━━━━━ Given text

Currently when the xfsbufd writes delayed write buffers, it pushes
them to disk in the order they come off the delayed write list. If
there are lots of buffers ѕpread widely over the disk, this results
in overwhelming the elevator sort queues in the block layer and we
end up losing the posibility of merging adjacent buffers to minimise
the number of IOs.

Use the new generic list_sort function to sort the delwri dispatch
queue before issue to ensure that the buffers are pushed in the most
friendly order possible to the lower layers.

Signed-off-by: Dave Chinner <david@fromorbit.com>
---
 fs/xfs/linux-2.6/xfs_buf.c |   90 +++++++++++++++++++++++++++++++------------
 1 files changed, 65 insertions(+), 25 deletions(-)

diff --git a/fs/xfs/linux-2.6/xfs_buf.c b/fs/xfs/linux-2.6/xfs_buf.c
index aaefc33..15c0dea 100644
--- a/fs/xfs/linux-2.6/xfs_buf.c
+++ b/fs/xfs/linux-2.6/xfs_buf.c
@@ -33,6 +33,7 @@
 #include <linux/migrate.h>
 #include <linux/backing-dev.h>
 #include <linux/freezer.h>
+#include <linux/sort.h>
 
 #include "xfs_sb.h"
 #include "xfs_inum.h"
@@ -1644,12 +1645,18 @@ xfs_buf_delwri_promote(
 	spinlock_t	*dwlk = &bp->b_target->bt_delwrite_lock;
 	long		age = xfs_buf_age_centisecs * msecs_to_jiffies(10) + 1;
 
-	spin_lock(dwlk);
 	ASSERT(bp->b_flags & XBF_DELWRI);
 	ASSERT(bp->b_flags & _XBF_DELWRI_Q);
-	list_del(&bp->b_list);
-	list_add(&bp->b_list, dwq);
+
+	/*
+	 * Check the buffer age before locking the delayed write queue as we
+	 * don't need to promote buffers that are already past the flush age.

━━━━━━━━━━

▶ **Task instructions**
According to the patch text, what function is used to sort the delwri dispatch queue before issue?

━━━━━ Stored records

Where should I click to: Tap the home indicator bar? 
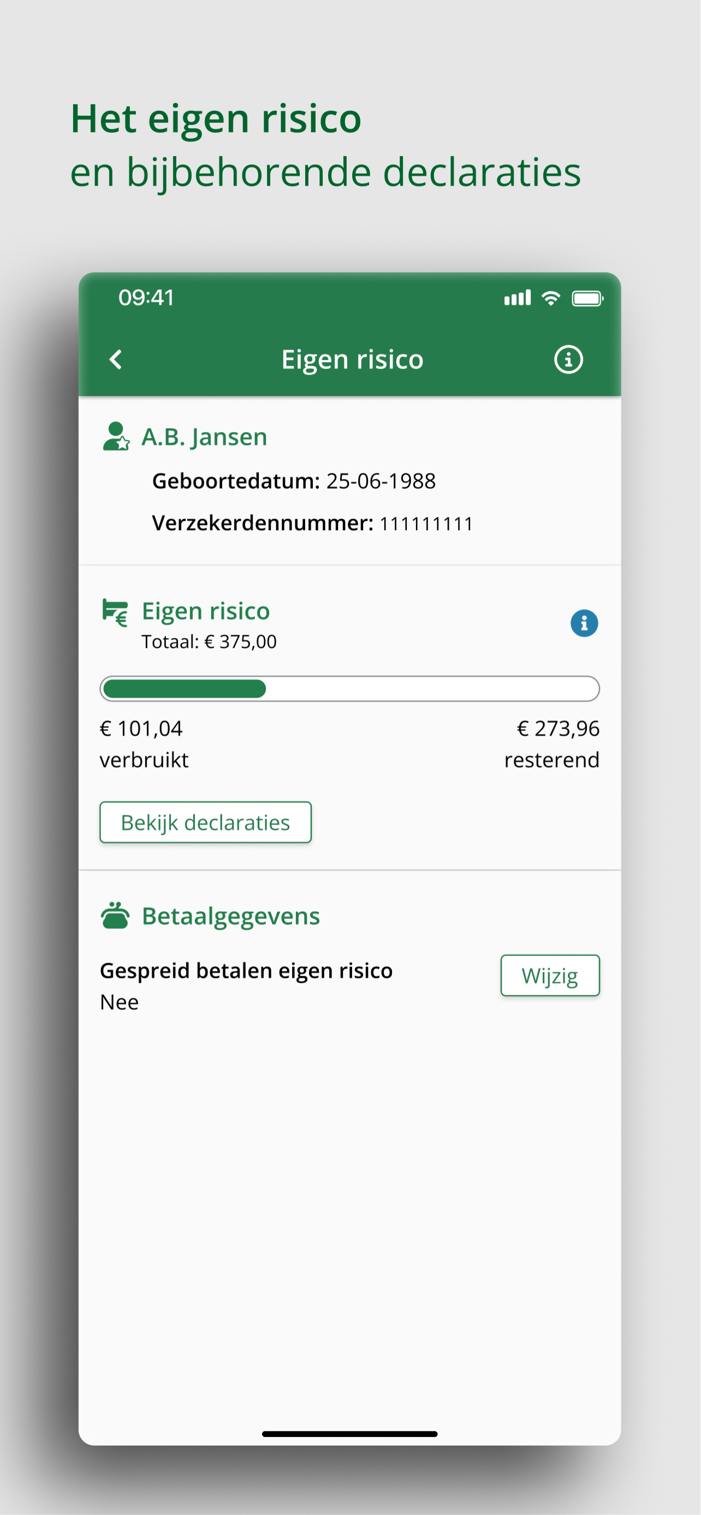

━━━━━━━━━━
━━━━━ Stored records

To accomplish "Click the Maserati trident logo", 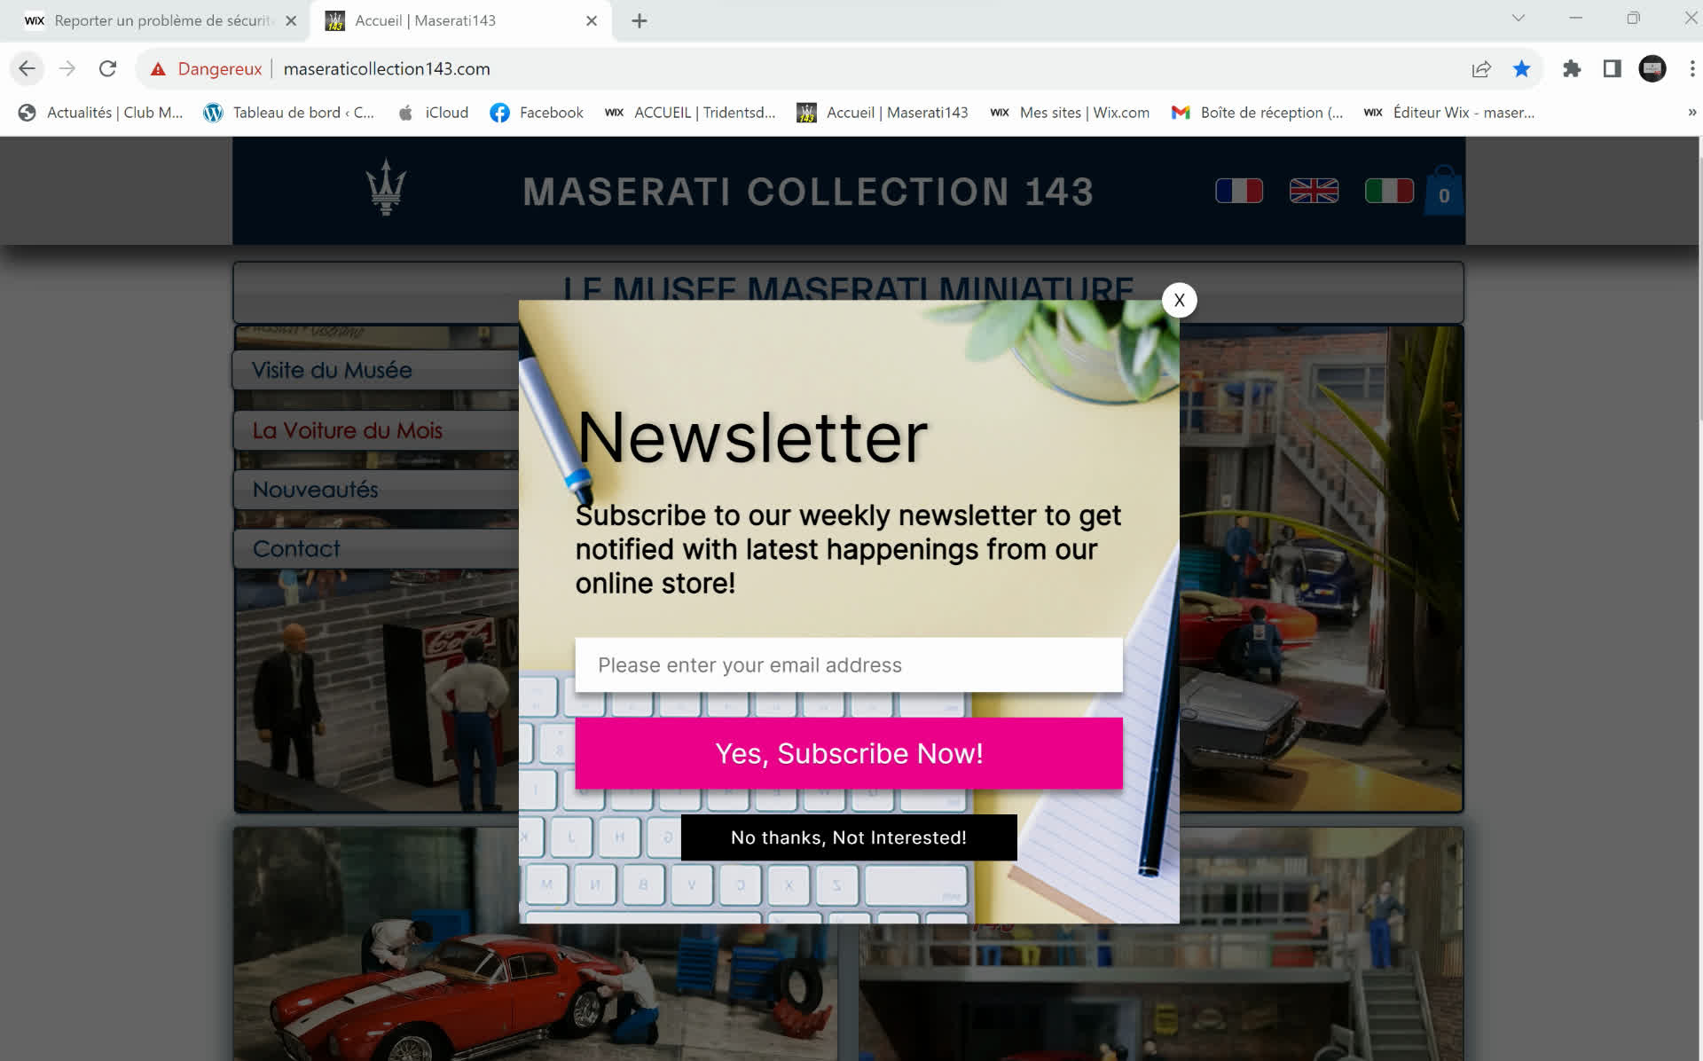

━━━━━━━━━━

▶ **Answer to this problem**
The new generic list_sort function.